D’autres conditions vont à l’avantage du pouvoir, le mettant en position de force. La première réside dans le fait que ses interlocuteurs dans le dialogue étaient en prison, donc « neutralisés » au sens militaire du mot. Leurs possibilités manœuvrières étant extrêmement réduites, l’Etat leur proposait la repentance contre l’allègement des peines pour certains, la libération pour d’autres, qui n’avaient pas de sang sur les mains, ainsi que des opportunités de réinsertion sociale et professionnelle.

Cependant, ce dernier point ne doit pas concerner uniquement les terroristes, sinon il risque d’être perçu comme une « prime au terrorisme ». En l’apprenant, d’autres jeunes, désœuvrés ou en situation de grande précarité, pourraient, en effet, être tentés par rejoindre les groupes « djihadistes » ; puis, si cela ne marche pas, les abandonner, déclarer et monnayer leur volonté de « repentance » pour gagner des primes ou aides financières à la réinsertion. Les autorités sont évidemment conscientes de ce risque et agissent en conséquence. D’ailleurs, les capacités de recrutement des groupes terroristes, semblent beaucoup affaiblies ces dernières années en Mauritanie. Elles ne se sont néanmoins pas totalement taries.

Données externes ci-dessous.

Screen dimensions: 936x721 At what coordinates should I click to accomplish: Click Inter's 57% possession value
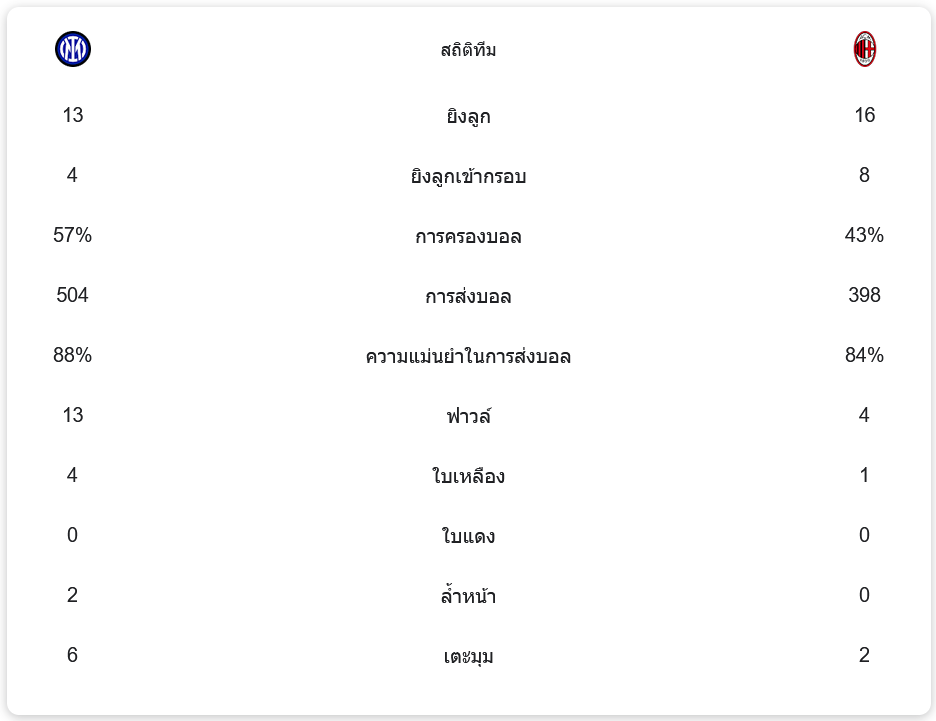tap(73, 235)
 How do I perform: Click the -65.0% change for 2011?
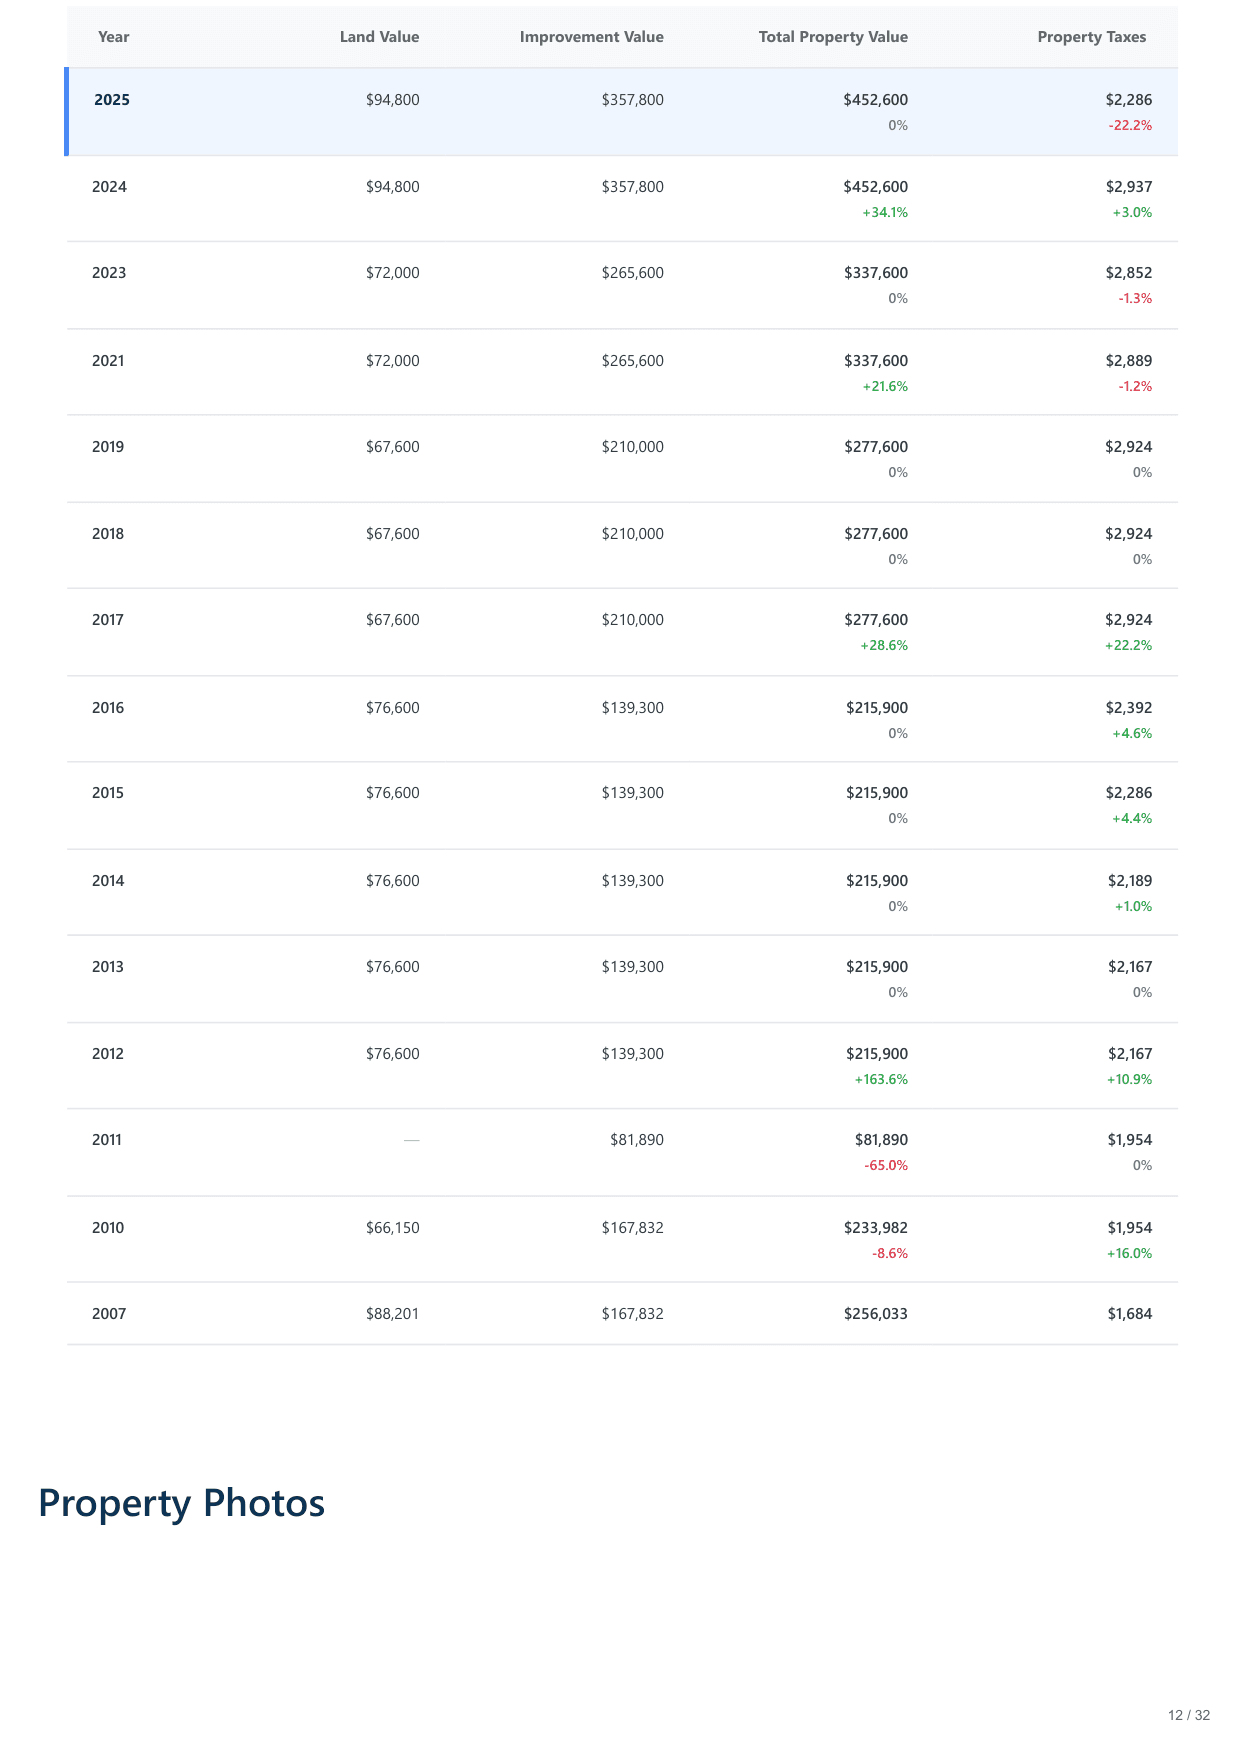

Bien au contraire.

Redoublons de vigilance

Avec les conséquences géopolitiques de la guerre d’Ukraine, ses impacts sur les relations Est/Ouest et ses incidences crisogènes sur les économies des pays africains, et avec la détérioration de la situation sécuritaire au Sahel, notamment au Mali, au Niger, au Burkina Faso… la menace terroriste et l'instabilité pèsent lourdement sur les pays de la sous-région.

C'est dire combien la Mauritanie doit redoubler de vigilance en renforçant son front intérieur et en réadaptant sans cesse ses politiques et stratégies nationales. Bien entendu, il est essentiel de mettre à niveau ses outils de défense et de sécurité ; mais aussi et surtout les inscrire dans une vision globale, plurisectorielle et inclusive. Le développement économique et social du pays, la lutte contre le dérèglement climatique, contre les impacts de la guerre d’Ukraine et de Covid 19 … en constituent des axes clés et exigent l’engagement de tous les acteurs nationaux, publics comme privés.  

Si par rapport à ces chantiers énormes, le « dialogue national », actuellement suspendu, va apporter des valeurs ajoutées, concrètes et chiffrables, n’hésitons pas à l’engager immédiatement, sans tarder. Si tel n’est pas le cas, ne nous trompons pas de combat.